Medical professionals say you can get both shots at the same time to save you a trip, but talk with your primary physician first about risks.
“Previous reactions and experience with the vaccines, other comorbidities or other medical problems that an individual might have,” Cortez said.
Anyone over the age of 12 is eligible for the newest COVID booster, targeting specific variants.

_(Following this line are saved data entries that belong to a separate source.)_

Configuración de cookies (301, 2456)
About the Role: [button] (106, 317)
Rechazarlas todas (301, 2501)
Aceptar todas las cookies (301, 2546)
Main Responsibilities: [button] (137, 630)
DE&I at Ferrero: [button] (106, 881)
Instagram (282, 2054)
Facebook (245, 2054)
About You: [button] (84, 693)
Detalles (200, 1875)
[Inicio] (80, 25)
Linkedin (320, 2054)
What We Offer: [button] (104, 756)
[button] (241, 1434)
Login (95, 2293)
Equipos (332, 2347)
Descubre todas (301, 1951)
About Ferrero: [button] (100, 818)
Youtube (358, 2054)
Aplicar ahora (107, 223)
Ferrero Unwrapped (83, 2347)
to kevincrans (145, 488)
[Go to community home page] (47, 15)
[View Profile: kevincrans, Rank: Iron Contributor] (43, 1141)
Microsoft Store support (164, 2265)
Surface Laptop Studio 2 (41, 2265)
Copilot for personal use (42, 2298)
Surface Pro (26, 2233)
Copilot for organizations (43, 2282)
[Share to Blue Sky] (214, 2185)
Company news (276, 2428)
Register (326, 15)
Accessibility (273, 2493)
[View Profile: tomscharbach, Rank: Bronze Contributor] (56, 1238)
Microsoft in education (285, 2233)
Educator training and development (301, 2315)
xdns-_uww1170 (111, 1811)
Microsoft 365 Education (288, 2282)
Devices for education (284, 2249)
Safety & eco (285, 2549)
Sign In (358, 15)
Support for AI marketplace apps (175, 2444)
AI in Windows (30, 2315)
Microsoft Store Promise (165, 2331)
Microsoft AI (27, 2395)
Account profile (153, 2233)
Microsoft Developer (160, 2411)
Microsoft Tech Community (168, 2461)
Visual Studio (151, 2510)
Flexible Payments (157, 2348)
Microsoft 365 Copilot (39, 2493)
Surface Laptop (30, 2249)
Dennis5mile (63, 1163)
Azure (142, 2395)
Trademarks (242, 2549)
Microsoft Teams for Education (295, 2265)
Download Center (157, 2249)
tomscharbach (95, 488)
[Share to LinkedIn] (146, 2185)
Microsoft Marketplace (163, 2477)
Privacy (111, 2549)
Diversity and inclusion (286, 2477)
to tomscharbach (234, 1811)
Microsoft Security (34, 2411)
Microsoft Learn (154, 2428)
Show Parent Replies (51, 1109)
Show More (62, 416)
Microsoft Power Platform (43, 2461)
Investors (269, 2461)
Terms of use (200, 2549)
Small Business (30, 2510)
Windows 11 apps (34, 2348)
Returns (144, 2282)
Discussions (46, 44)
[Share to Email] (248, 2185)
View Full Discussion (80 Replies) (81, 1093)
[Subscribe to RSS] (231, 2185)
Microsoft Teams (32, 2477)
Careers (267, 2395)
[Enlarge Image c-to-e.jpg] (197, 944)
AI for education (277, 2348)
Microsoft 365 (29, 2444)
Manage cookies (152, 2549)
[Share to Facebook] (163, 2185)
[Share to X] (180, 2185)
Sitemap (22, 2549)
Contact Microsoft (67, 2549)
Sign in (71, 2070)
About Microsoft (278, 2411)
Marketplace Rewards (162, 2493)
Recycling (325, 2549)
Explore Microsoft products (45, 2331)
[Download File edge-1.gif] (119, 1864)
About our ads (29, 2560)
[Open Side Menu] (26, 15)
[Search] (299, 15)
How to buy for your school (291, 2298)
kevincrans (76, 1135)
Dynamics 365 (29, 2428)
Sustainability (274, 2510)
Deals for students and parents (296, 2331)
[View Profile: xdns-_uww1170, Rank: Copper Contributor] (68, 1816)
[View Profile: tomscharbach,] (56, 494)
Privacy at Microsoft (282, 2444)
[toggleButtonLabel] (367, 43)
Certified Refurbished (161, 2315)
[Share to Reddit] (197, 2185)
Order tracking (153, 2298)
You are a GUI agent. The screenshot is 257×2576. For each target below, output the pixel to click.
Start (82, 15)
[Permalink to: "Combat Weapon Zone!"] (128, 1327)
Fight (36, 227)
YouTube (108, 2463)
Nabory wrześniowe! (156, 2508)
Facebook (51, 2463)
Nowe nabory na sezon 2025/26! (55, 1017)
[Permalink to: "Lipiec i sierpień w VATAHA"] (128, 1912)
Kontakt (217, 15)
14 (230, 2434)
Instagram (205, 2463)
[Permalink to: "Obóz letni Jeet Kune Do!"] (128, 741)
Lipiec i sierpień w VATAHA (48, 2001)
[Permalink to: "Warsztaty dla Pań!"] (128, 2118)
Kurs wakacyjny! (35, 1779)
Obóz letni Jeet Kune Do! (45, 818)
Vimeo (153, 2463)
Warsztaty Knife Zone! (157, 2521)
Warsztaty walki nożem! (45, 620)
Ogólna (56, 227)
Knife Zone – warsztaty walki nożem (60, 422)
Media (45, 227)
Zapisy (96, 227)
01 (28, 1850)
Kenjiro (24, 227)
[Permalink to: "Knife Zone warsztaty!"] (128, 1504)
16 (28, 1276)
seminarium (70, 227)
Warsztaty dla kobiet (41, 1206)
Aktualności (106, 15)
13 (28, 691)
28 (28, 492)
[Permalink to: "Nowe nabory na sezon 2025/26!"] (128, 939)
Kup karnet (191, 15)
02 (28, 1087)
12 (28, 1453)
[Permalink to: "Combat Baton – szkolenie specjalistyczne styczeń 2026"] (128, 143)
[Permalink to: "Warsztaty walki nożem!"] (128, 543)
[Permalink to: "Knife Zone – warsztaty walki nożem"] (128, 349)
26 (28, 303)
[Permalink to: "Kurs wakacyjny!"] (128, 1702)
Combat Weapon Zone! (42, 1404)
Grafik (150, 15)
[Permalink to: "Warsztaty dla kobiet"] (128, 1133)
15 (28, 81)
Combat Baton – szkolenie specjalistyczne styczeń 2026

Doctors say anyone older than six months can get their flu shot.
People in Columbus said they aren’t taking any chances this year.
“It sounds like it is going to be a yearly thing you know, get the flu shot and the covid shot every year at the same time,” Greg Wolfe said.
At this point, COVID vaccines are still free to the public. However, Alexandria Jones, the Assistant Health Commissioner for Franklin County Public Health, said they predict that will change in the future.
She said there is no deadline to when this will move to the private market, but if it does, she said they have programs in place to ensure everyone can get the vaccines they need to protect themselves.
“So even when that does change and eventually transition over there are ways for individuals to make sure that they get vaccinated. And I know speaking for my local health department colleges we would never turn anyone away for inability to pay for those core vaccines,” Jones said.
Jones recommends starting to get those shots now before the weather starts getting colder and everyone is huddled inside. Appointments are available for both the flu and COVID boosters at your local health department.